Jakarta, Suaranusantara.co – Kematian Brigadir Nopryansah Yosua Hutabarat alias Brigadir J menjadi sorotan publik setelah banyaknya kejanggalan akibat dugaan bentuk kekerasan. Kejanggalan itu antara lain luka bekas sayatan, jari dan bahu yang patah dan rahang bergeser. Bareskrim Polri menarik kasus dari Polda Metro dan Polres Jakarta Selatan, terkait kasus yang menewaskan Brigadir J. Peristiwa terjadi di rumah dinas Irjen Ferdy Sambo. Pemicu kejadian karena adanya (dugaan) pelecehan seksual oleh sang ajudan terhadap istri Ferdy Sambo.
https://www.youtube.com/watch?v=4PH6aXrLVco
Kini timbul pertanyaan apakah Brigadir J yang sudah meninggal bisa lanjut proses hukumnya? Pakar Hukum Pidana Universitas Al Azhar Indonesia, Prof. Supardji Ahmad, menilai proses hukum tersebut secara otomatis akan berhenti. Lantaran orang yang menjadi (terduga) pelaku sudah tidak ada alias meninggal.”
Dalam Pasal 109 KUHP ayat 2 ‘dalam hal penyidik menghentikan penyidikan karena tidak terdapat cukup bukti. Atau peristiwa tersebut ternyata bukan merupakan tindak pidana atau penyidikan dihentikan demi hukum. Maka penyidik memberitahukan hal itu kepada penuntut umum, tersangka atau keluarganya. Proses hukum itu tujuannya untuk membuat terang benderang perkara dan menentukan siapa yang salah dan yang benar. Jangan sampai abai begitu saja kemudian muncul dugaan jawaban yang tidak jelas karena tidak ada tindakan hukum,”terang Supardji.

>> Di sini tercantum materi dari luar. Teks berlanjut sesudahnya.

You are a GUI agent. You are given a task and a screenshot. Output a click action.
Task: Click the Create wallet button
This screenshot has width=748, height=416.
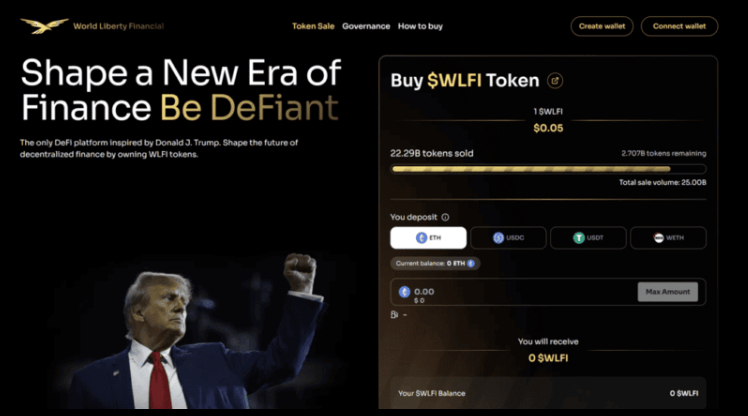[602, 26]
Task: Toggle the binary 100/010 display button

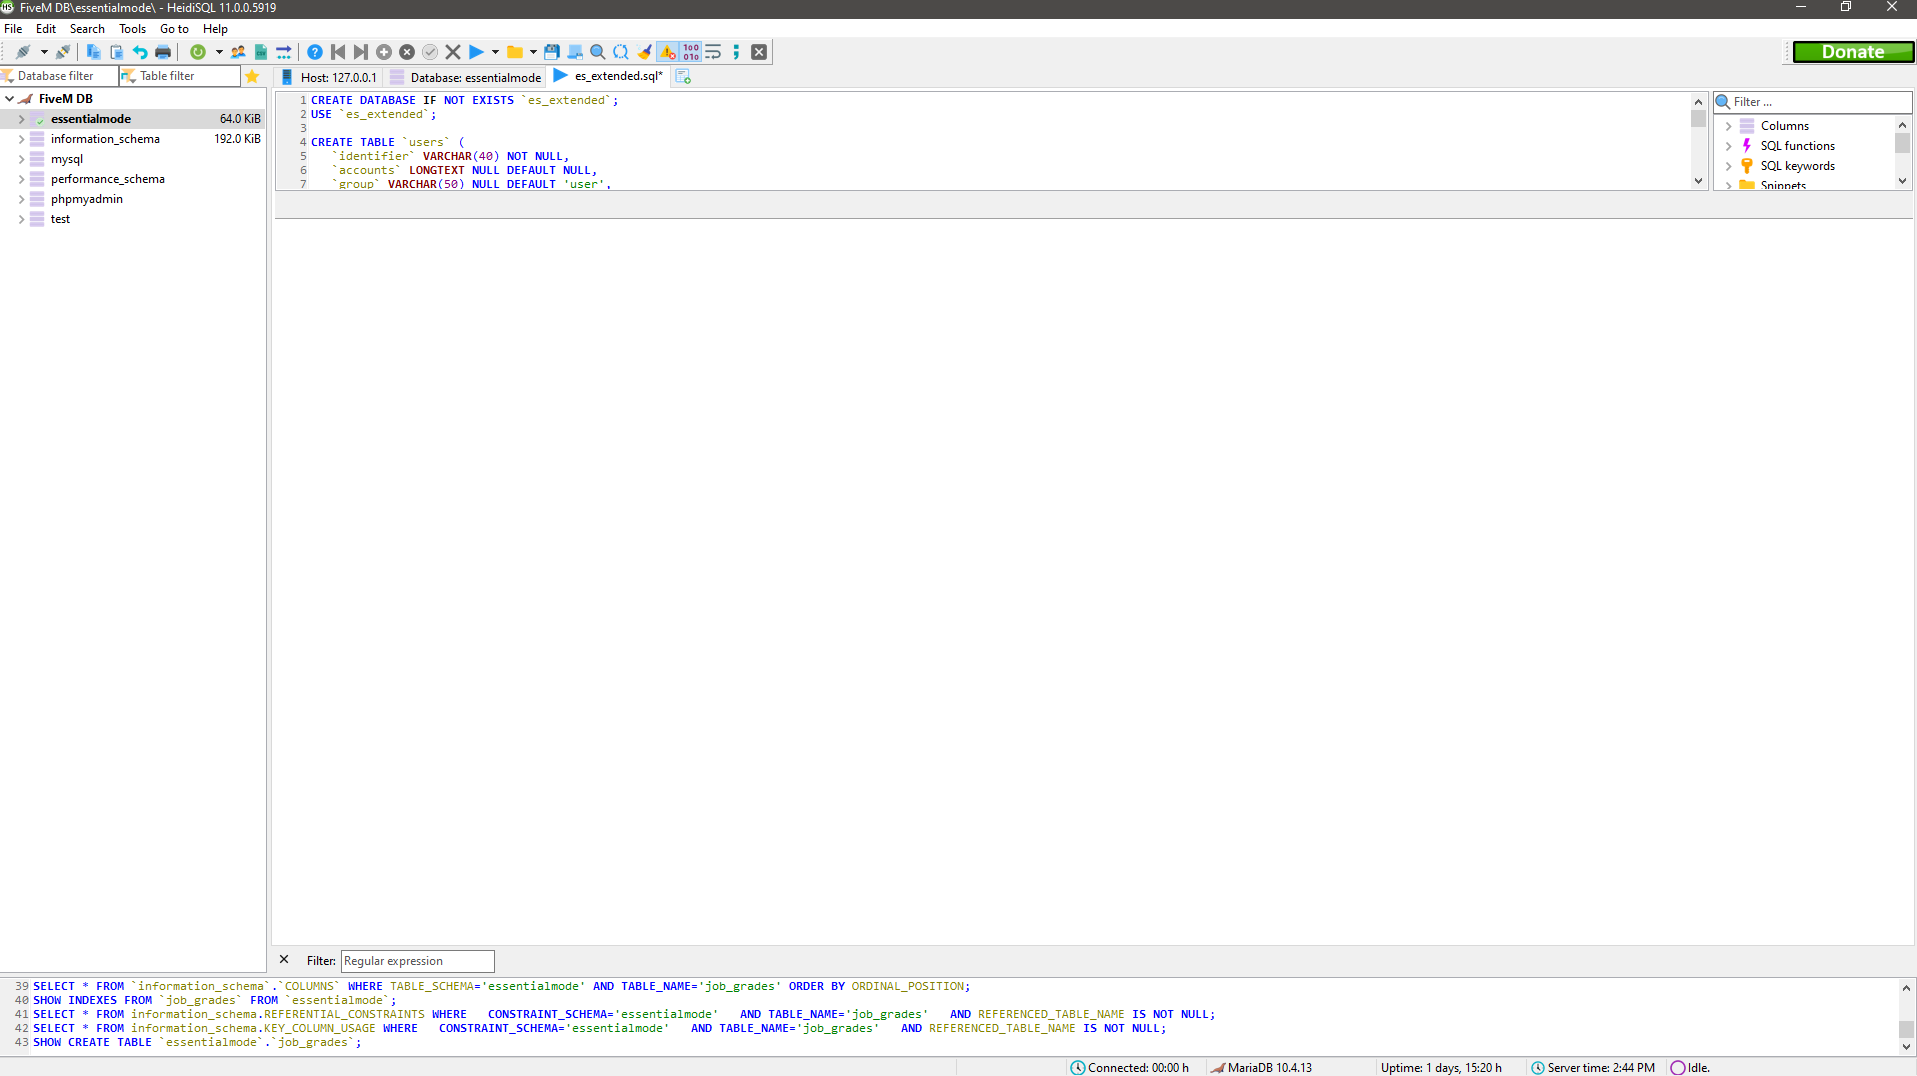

“Karena ini juga penting buat almarhum (Brigadir J). Jangan sampai terjadi fitnah kepada yang bersangkutan, karena tanpa ada proses hukum yang tadi. Kalau mereka tidak menemukan dugaan itu maka nama baik almarhum akan baik,” demikian Suparji mengakhiri pembicaraan.